> [The exercise]: Can you write out the lines below again with "checkbox" replaced by "tick box" and nothing else changed?

> [Material provided]:
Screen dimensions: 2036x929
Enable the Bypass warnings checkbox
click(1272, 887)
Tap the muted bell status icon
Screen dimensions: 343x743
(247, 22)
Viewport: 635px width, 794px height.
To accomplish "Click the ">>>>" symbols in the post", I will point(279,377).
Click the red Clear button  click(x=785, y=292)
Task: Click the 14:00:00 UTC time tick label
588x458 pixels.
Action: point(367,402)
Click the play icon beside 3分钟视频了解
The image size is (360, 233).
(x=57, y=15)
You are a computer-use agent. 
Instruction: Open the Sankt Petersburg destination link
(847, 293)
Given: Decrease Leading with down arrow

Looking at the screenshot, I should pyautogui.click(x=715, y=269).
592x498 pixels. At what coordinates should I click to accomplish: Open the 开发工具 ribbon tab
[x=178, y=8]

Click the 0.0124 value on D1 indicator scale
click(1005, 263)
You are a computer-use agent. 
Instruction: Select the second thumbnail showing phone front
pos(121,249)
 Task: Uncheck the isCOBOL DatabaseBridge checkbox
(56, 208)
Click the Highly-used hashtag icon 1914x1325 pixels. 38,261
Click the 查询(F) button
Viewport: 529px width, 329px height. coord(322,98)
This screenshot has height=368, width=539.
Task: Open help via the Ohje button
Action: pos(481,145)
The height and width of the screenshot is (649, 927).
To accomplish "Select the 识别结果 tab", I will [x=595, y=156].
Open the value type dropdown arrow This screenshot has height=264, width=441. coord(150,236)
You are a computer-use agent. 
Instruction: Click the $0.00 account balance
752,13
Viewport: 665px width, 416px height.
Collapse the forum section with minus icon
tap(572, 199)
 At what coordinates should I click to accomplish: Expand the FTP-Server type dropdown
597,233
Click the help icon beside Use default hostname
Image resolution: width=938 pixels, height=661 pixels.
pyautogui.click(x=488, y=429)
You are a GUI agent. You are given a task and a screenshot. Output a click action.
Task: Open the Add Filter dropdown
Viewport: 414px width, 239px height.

> [The response]:
Screen dimensions: 2036x929
Enable the Bypass warnings tick box
click(1272, 887)
Tap the muted bell status icon
Screen dimensions: 343x743
(247, 22)
Viewport: 635px width, 794px height.
To accomplish "Click the ">>>>" symbols in the post", I will point(279,377).
Click the red Clear button  click(x=785, y=292)
Task: Click the 14:00:00 UTC time tick label
588x458 pixels.
Action: point(367,402)
Click the play icon beside 3分钟视频了解
The image size is (360, 233).
(x=57, y=15)
You are a computer-use agent. 
Instruction: Open the Sankt Petersburg destination link
(847, 293)
Given: Decrease Leading with down arrow

Looking at the screenshot, I should pyautogui.click(x=715, y=269).
592x498 pixels. At what coordinates should I click to accomplish: Open the 开发工具 ribbon tab
[x=178, y=8]

Click the 0.0124 value on D1 indicator scale
click(1005, 263)
You are a computer-use agent. 
Instruction: Select the second thumbnail showing phone front
pos(121,249)
 Task: Uncheck the isCOBOL DatabaseBridge tick box
(56, 208)
Click the Highly-used hashtag icon 1914x1325 pixels. 38,261
Click the 查询(F) button
Viewport: 529px width, 329px height. coord(322,98)
This screenshot has height=368, width=539.
Task: Open help via the Ohje button
Action: pos(481,145)
The height and width of the screenshot is (649, 927).
To accomplish "Select the 识别结果 tab", I will [x=595, y=156].
Open the value type dropdown arrow This screenshot has height=264, width=441. coord(150,236)
You are a computer-use agent. 
Instruction: Click the $0.00 account balance
752,13
Viewport: 665px width, 416px height.
Collapse the forum section with minus icon
tap(572, 199)
 At what coordinates should I click to accomplish: Expand the FTP-Server type dropdown
597,233
Click the help icon beside Use default hostname
Image resolution: width=938 pixels, height=661 pixels.
pyautogui.click(x=488, y=429)
You are a GUI agent. You are given a task and a screenshot. Output a click action.
Task: Open the Add Filter dropdown
Viewport: 414px width, 239px height.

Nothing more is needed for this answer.